Are NHD tags useful? Such as nhd:reach_code, nhd:gnis_id,… I know nothing about this, but someone is deleting them.
In the wiki they are described as useless (if the intermittent is set properly). Anyway not sure nowadays >10 years old data is a good source to add it.
Keeping the “nhd:gnis_id” tag allows easier mapping back to the other databases which helps people building tools to help with audits/adjustments etc. (ex here).
I usually change it to the more common “gnis:feature_id” but that’s purely preference.
This guy is deleting all of them.
I see the wiki says most of them are not useful, but does say reach_code is useful.
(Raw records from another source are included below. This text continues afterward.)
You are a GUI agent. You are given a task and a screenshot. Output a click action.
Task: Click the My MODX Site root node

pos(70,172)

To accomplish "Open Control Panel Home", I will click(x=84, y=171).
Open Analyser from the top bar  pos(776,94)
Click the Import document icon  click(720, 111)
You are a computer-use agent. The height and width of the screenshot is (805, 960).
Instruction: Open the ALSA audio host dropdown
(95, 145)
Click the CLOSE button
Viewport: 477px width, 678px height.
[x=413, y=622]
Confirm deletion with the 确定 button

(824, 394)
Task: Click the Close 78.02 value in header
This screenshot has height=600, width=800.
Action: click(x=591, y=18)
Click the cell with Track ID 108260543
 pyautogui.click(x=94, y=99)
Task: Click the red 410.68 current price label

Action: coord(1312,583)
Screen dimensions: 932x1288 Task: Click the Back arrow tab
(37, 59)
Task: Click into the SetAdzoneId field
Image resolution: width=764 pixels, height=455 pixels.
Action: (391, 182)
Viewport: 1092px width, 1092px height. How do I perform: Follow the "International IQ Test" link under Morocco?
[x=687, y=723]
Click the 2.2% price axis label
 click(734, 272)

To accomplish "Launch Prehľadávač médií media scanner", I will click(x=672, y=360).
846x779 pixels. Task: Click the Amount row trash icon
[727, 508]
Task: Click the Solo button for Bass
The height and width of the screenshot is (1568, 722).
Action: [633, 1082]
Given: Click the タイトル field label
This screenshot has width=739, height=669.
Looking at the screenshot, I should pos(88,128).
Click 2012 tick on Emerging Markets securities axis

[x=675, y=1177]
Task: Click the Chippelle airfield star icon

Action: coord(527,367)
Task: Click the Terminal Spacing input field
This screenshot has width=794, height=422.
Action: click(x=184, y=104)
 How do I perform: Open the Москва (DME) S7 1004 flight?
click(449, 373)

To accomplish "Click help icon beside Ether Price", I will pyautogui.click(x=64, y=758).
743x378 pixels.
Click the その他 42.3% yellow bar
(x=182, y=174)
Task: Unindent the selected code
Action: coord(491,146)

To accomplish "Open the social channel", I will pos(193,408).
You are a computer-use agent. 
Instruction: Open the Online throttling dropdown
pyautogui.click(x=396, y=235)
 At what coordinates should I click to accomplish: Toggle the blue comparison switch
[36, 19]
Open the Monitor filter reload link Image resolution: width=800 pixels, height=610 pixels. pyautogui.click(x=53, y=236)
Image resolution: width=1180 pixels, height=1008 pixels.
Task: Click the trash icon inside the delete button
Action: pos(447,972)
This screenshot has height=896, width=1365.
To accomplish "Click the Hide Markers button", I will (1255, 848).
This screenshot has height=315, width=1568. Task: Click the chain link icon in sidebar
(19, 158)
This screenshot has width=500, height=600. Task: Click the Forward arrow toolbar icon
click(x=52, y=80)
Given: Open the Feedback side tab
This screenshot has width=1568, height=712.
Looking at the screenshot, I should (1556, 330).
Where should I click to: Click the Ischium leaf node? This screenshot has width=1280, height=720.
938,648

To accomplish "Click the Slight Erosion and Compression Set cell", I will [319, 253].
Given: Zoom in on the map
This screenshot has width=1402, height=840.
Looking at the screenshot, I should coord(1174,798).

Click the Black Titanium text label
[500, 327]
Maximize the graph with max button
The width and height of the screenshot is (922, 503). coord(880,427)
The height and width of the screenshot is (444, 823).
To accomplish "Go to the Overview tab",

Nothing in the wiki about gnis_id
https://wiki.openstreetmap.org/wiki/Key:nhd:reach%20code?uselang=en
Of these keys, nhd:fcode
is perhaps the most useless. It ostensibly conveys the same information as all the standard OSM tags on the feature. It corresponds to an old revision of a feature classification system that NHD has revised several times since. As I recall, each revision has resulted in quite a bit of reshuffling as a few classes get split or merged. (This is a cautionary tale to anyone who would design a numeric classification tagging scheme for OSM.)
But sometimes even this key comes in handy. In 2021, @Emilius123 noticed that the NHD import included lots of water=salt
that seemed like it should be changed to the approved salt=yes
. But on closer inspection by OSMUS Slack’s intrepid researchers, these features didn’t have anything to do with salt water. Two FCodes, 39001 and 39003, got mapped to water=salt
. But these codes mean different things:
FCode | Hydrographic Category | Water Characteristics |
---|---|---|
39001 | intermittent | salt |
39003 | perennial | salt |
39003 was removed from a subsequent NHD revision, which we think signals that they didn’t think it was trustworthy information. Some of these occurrences were therefore deleted.
Had it not been for these eye-grating, import-specific tags, we wouldn’t have been able to find all the features that had misleading OSM tags. I don’t think this justifies every import-specific tag, but it does mean we need to be careful around imports like NHD that don’t meet modern import standards.
nhd:gnis_id
is one of several imported keys that indicates the GNIS Feature ID. Apart from imports, when mappers add Feature IDs manually, they usually go for gnis:feature_id
, since GNIS is the original dataset that assigned these IDs.